Hoy, cuando me desperté temprano para terminar de leer las últimas páginas del libro, cuando la oscuridad del día estaba aún presente antes del alba y las luces de la ciudad aún se podían ver reflejadas en la bahía, un halo de sensibilidad que se siente en la parte central del pecho, llegó más fuerte que en otros días. Pensé que sería por causa de mi último día aquí luego de más de una semana fuera de mi casa rodeada de tantas experiencias. Pensé que sería por la nostalgia de no poder ver las montañas a diario, o de tener mi última clase de patinaje programada para las 10h30. Pensé, también, que podría ser por causa de la historia de la familia Vespolini, que se cuenta en el libro, y que tiene ese equilibrio perfecto entre ternura, emoción y risa. Y solo después de unos minutos de todo eso, recordé.
Dejé de pensar y recordé a mi papá, que hoy hace 8 años, murió.
Tengo intacto ese día, ese dolor, esa pena. Esas lágrimas, ninguna de ellas de felicidad, que me acompañaron durante muchos días, durante muchos meses. Esas lágrimas que no me permitían pensar, ni asumir, ni hacer ninguna otra cosa que no fuera sentir, en cada paso y en cada minuto de mi vida, que mi papá no estaría más. Sin embargo hoy, aunque las lágrimas vuelven, estas también son lágrimas de felicidad. De felicidad porque aunque el tiempo pase, el recuerdo de mi papá sigue tan vivo dentro de mí que ya no tengo más el miedo de olvidarlo. Porque aunque 8 años son mucho tiempo, aún tengo su voz en mi memoria, su risa en mis recuerdos y su último abrazo en mi piel. No estoy feliz por su partida, pero lloro de felicidad cuando, frente al bosque, las montañas, los arroyos y los árboles enormes, imagino lo feliz que habría sido si hubiese podido conocer este lugar y lo feliz que fue sin conocerlo. En eso, él y Diego se parecen un poco: encuentran la felicidad en donde estén, sin tanta expectativa ni planificación, solo abrazando lo que el día les ofrece, incluso una compañía con los ojos aguados como la mía antes, llorando de tristeza, o como la mía hoy, con llantos de felicidad. O como la mía en las dos ocasiones, antes y ahora.

◆ Tareas propuestas ◆
a: Indique si cada afirmación coincide con el texto sobre el recuerdo del padre y responda sí o no, citando textualmente las palabras que lo deciden.
(i) El libro cuenta la historia de la familia Vespolini.
(ii) La última clase de patinaje estaba programada para las 11h30.
(iii) El padre llegó a conocer el lugar de las montañas.
b: Responda según el texto sobre el recuerdo del padre:
(i) ¿Cuántos años hace que murió el padre?
(ii) ¿Dónde se veían reflejadas las luces de la ciudad?
(iii) ¿A quién se parece el padre en su manera de encontrar la felicidad?
Los registros provienen de otra fuente.

◆ Datos proporcionados ◆
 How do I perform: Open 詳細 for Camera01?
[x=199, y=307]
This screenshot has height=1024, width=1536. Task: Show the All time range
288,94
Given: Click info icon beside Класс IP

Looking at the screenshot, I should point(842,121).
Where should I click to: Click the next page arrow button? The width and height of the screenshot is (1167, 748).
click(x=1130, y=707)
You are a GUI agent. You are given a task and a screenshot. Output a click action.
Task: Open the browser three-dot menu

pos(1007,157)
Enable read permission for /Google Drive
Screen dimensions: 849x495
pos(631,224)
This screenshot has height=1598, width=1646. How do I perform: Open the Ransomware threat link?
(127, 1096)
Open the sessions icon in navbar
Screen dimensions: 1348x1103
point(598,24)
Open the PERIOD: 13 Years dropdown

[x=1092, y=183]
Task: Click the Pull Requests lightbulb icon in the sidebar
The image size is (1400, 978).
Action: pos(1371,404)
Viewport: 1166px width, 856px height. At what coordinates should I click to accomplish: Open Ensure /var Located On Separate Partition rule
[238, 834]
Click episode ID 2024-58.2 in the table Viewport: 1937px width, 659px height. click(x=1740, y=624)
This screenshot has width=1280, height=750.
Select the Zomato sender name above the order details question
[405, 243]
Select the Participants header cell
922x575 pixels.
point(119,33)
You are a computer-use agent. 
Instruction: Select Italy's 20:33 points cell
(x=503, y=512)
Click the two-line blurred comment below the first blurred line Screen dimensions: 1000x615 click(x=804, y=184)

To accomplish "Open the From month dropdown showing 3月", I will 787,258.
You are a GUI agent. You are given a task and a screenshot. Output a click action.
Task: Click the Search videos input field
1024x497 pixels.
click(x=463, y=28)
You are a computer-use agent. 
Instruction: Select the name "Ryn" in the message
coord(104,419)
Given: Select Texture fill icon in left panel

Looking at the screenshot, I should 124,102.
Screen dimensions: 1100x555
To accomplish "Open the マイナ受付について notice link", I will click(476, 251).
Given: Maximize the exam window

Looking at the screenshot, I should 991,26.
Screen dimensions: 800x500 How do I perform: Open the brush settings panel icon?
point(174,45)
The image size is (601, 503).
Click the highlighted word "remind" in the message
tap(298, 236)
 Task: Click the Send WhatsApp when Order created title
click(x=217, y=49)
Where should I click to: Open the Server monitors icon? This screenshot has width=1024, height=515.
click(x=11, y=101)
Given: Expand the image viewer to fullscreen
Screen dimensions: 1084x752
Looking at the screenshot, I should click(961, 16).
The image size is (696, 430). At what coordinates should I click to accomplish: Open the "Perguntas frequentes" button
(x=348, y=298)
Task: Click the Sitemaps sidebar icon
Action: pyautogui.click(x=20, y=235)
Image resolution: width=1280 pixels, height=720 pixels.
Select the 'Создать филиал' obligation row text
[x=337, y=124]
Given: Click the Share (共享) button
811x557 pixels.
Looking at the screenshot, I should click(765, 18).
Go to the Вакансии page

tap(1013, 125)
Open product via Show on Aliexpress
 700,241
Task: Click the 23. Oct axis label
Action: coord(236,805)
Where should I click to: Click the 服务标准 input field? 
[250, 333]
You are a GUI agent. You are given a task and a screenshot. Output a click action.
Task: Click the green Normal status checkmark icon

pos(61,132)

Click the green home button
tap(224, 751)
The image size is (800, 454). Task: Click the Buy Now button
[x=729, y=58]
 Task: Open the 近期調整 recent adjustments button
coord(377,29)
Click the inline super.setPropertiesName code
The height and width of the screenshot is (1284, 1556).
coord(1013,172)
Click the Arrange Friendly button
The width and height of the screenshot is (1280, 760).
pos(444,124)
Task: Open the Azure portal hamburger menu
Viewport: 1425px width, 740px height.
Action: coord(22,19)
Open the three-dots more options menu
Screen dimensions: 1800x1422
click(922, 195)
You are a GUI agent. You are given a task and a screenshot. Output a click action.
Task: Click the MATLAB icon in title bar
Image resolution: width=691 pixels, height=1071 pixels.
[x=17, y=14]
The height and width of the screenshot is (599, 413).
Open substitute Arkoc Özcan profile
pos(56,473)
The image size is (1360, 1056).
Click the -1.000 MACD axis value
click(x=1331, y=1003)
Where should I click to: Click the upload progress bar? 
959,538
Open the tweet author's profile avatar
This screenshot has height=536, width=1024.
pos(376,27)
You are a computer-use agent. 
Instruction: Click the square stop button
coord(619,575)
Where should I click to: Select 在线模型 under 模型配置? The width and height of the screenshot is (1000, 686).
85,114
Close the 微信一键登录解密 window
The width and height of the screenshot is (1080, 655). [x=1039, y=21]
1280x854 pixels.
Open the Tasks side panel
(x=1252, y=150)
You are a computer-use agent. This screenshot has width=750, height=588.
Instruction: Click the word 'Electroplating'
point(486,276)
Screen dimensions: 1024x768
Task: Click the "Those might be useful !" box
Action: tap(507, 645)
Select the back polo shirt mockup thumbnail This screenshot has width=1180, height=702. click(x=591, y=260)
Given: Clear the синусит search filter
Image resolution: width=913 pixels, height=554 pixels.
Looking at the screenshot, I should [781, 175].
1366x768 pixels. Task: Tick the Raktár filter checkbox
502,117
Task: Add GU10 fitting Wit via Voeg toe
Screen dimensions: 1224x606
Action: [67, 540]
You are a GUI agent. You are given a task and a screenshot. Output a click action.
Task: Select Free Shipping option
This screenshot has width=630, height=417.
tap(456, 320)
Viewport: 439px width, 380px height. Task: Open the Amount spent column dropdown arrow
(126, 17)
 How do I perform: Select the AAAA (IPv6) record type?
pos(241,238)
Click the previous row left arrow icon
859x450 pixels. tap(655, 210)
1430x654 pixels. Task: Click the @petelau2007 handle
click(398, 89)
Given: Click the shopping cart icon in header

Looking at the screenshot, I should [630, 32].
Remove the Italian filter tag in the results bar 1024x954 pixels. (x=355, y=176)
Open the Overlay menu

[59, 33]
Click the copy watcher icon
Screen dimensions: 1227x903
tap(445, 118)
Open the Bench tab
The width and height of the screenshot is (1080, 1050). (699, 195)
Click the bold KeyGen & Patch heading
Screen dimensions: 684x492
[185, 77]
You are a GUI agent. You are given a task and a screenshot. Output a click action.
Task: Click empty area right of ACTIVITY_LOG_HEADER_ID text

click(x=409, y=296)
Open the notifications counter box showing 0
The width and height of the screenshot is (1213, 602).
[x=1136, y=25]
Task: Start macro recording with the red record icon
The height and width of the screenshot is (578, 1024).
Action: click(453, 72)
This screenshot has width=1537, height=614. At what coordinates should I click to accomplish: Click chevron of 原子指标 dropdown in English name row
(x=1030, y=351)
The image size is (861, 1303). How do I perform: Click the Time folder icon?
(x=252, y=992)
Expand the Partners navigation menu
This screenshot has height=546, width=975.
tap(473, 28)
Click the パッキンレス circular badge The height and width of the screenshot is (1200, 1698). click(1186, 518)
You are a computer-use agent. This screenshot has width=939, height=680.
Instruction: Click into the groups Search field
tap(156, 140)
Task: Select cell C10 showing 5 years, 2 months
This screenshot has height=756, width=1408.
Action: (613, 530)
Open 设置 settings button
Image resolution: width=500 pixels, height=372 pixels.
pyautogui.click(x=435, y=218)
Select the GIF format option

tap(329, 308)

◆ Respuestas por número ◆
a:
(i) Sí: «la historia de la familia Vespolini, que se cuenta en el libro».
(ii) No: «mi última clase de patinaje programada para las 10h30».
(iii) No: «lo feliz que fue sin conocerlo».

b:
(i) 8 años.
(ii) En la bahía.
(iii) A Diego.